The thug's mouth opened and closed but, blood roaring in his ears, Donnie could hear no more and neither did he need to. Finally, his eyes were open to the light of a world around him and he snarled soundlessly, teeth bared, slamming him into the ground over and over again. He knew he could do it, even if he had never before done it in his 'waking' mind in any way, shape or form: the security footage could not, would not, lie. Yet when had he ended up down on the ground, pounding the man that he didn't know with punch after punch, knuckles raw and breaking and, slowly, bloodied?

Time shifted, lacking a meaning that he could understand. Caught between a world of seeing and unseeing, he lunged between the headlights, spitting blood. Of course, a blow had caught him but he could deal with an ache in his jaw, letting the pain sink into him, fuelling the rage that someone could dare to impinge on what he had devoted himself to -- even if getting involved in John's shit all over again was unintentional when it had all started! Who the hell did they think they were to take charge, to take the control that was his?

And it was true that he had the strength and the coordination to do it all, yet the hand curling around his shoulder, yanking him back with the ferocity of a man who knew his time, the gig that he'd been working for, was up. Keenan lunged for him at close quarters, face contorted, grabbing his collar.

"You're going to pay for this, pretty-boy..."

Donnie smirked, yet it didn't quite hold the effect he wanted it to, held up and pushed onto the toes of his dress shoes as he was.

"Oh... I hardly think so."

His weight dropped, forcing Keenan down with him, and they rolled, yanking and slamming and fists flying, neither one gaining the upper hand for a moment. Donnie hissed through his teeth, tasting blood, nails clawing at his throat and shoulder, ripping and tearing through with desperate, unyielding need. Yet he could not give up, would not give up, for the end was in sight with the thug felled, the other man gone like a weasel into a hole and Keenan himself failing in strength before him.

Keenan fell limp.

It took Donnie a moment to realise what had happened, the stillness of the night wrapping itself around him like a cloak as he heaved for breath, the quiet of it all clinging and deafening in equal measures. Everything fell there, leaving him in a pool of light that was really a beam, hardly able to believe that it was over, hands lifting from Keenan with the bruises on the neck of the other man laid out there before him as clear as day. Even if, truly, it was night. Ironically so.

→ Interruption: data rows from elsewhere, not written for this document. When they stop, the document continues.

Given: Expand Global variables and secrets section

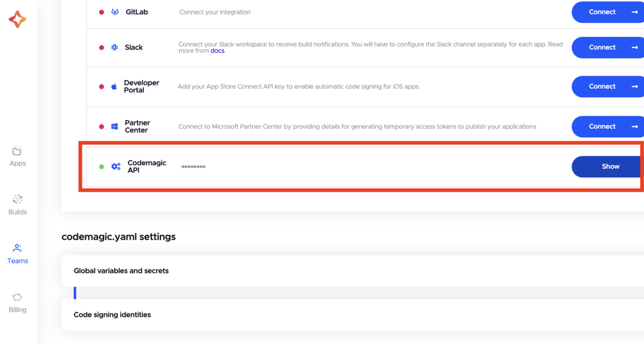Looking at the screenshot, I should (353, 271).
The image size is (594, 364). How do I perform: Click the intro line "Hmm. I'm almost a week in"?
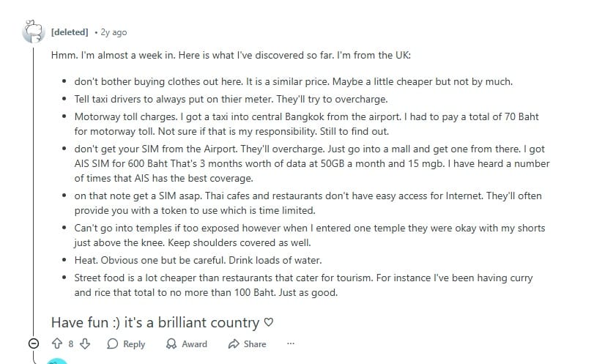242,56
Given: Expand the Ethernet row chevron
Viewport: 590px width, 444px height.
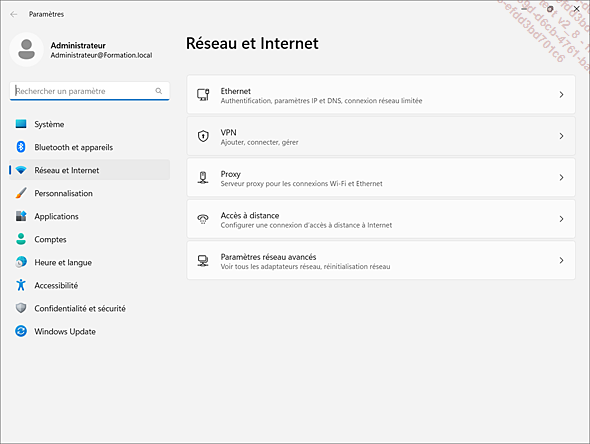Looking at the screenshot, I should point(561,94).
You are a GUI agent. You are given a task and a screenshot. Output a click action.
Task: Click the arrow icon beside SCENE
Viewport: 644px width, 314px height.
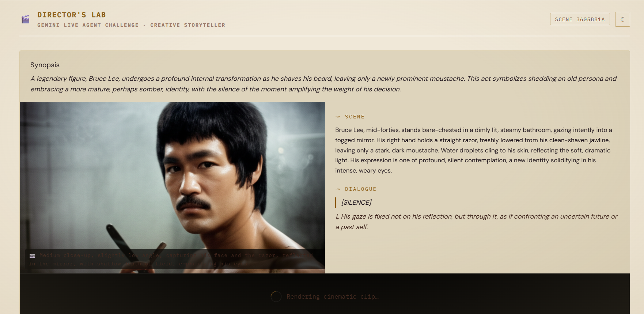[338, 117]
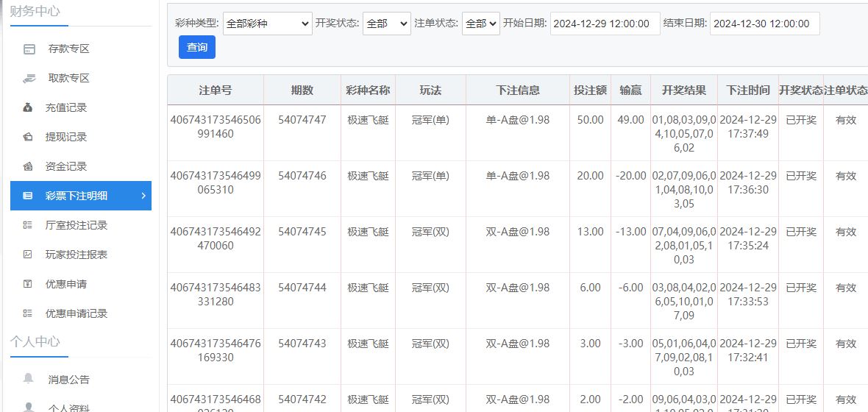Click the 存款专区 deposit icon
Screen dimensions: 868x412
[x=29, y=49]
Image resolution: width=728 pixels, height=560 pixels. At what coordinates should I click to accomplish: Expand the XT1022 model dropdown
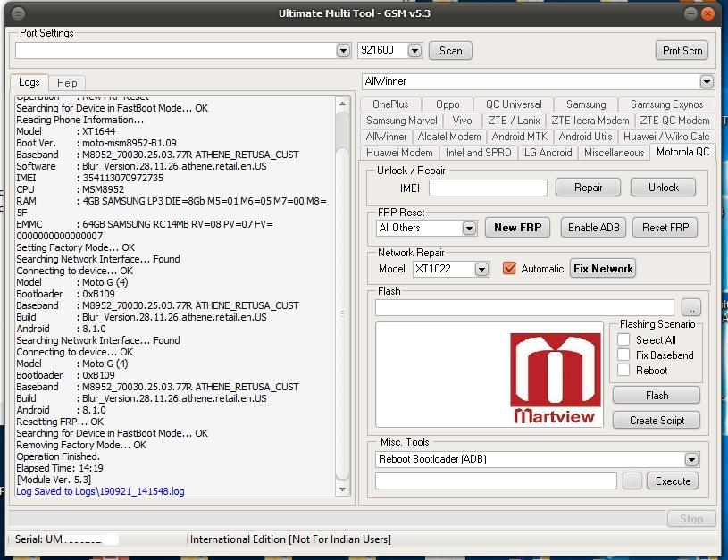481,269
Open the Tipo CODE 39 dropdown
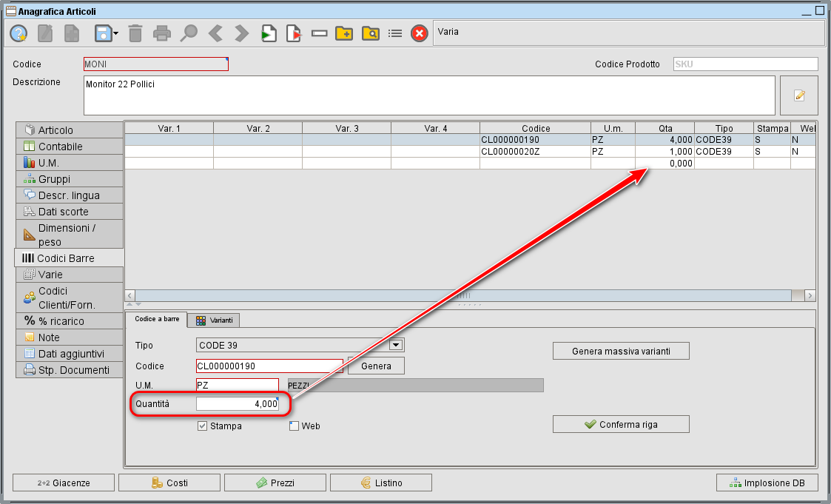The width and height of the screenshot is (831, 504). pyautogui.click(x=396, y=345)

Donnie laughed shallowly. What strange things came to the mind when all was said and done but he could not pause there, Keenan merely unconscious. He would live but he would have to move quickly in the meantime, dragging two lifeless bodies away from the shipping containers for what he had to do. For he needed them to go forth and tell that they had not been able to be bested, their operation something with a long life, a futile endeavour to bring down and absolutely one that would retaliate to even the slightest interlude or provocation.

"Don't mess with my men."

Not the most badass thing he had ever said but it would have to do as he ran a hand back over his hair, stiff and unnatural as tightly back as it was pulled, petroleum in hand as he sloshed gallon after gallon all over first one shipping container interior and the next one too. Two, that was all they had, and what a folly to think that that would have been enough to fell what was bringing in billions... Donnie hadn't run the numbers actively in a while, letting the automated system let him know when there was something (or not) that he needed to interfere in on that side. Automation, truly, was one of the beauties of invention, allowing him to forget what he did not need to think about and free his mind up for more innovative means.